** DATASET ENTRIES **
╔══

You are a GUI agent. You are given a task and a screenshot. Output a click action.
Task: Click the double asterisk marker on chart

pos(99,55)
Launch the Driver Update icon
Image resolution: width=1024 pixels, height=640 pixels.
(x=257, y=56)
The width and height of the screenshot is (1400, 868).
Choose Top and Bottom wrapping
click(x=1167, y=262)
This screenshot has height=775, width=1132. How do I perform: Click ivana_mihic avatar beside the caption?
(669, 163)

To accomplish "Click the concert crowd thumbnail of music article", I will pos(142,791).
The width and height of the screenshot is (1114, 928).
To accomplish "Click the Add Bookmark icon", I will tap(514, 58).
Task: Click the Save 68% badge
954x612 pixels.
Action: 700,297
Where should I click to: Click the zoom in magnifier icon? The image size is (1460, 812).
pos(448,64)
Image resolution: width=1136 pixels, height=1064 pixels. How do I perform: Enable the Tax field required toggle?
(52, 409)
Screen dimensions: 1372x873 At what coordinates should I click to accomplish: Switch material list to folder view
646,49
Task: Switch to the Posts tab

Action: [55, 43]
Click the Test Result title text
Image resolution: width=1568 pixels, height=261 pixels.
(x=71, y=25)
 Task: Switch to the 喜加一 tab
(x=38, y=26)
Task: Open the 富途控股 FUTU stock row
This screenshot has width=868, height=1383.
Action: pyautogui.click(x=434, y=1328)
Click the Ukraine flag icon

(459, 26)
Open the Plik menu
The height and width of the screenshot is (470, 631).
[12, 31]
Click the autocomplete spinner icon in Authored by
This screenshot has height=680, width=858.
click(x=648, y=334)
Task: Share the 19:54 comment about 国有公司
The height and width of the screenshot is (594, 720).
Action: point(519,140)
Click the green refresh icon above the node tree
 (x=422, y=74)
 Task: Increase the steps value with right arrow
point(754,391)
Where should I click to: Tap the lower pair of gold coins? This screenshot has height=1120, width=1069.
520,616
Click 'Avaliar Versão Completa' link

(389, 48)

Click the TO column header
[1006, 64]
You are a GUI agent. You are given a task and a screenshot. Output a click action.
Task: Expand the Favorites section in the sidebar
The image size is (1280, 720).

╚══

** ASSIGNMENT **
Once the line with "Task: Expand the" is located in the data above, repeat it and every later line through the end, exactly.

** EXERCISE RESULT **
Task: Expand the Favorites section in the sidebar
The image size is (1280, 720).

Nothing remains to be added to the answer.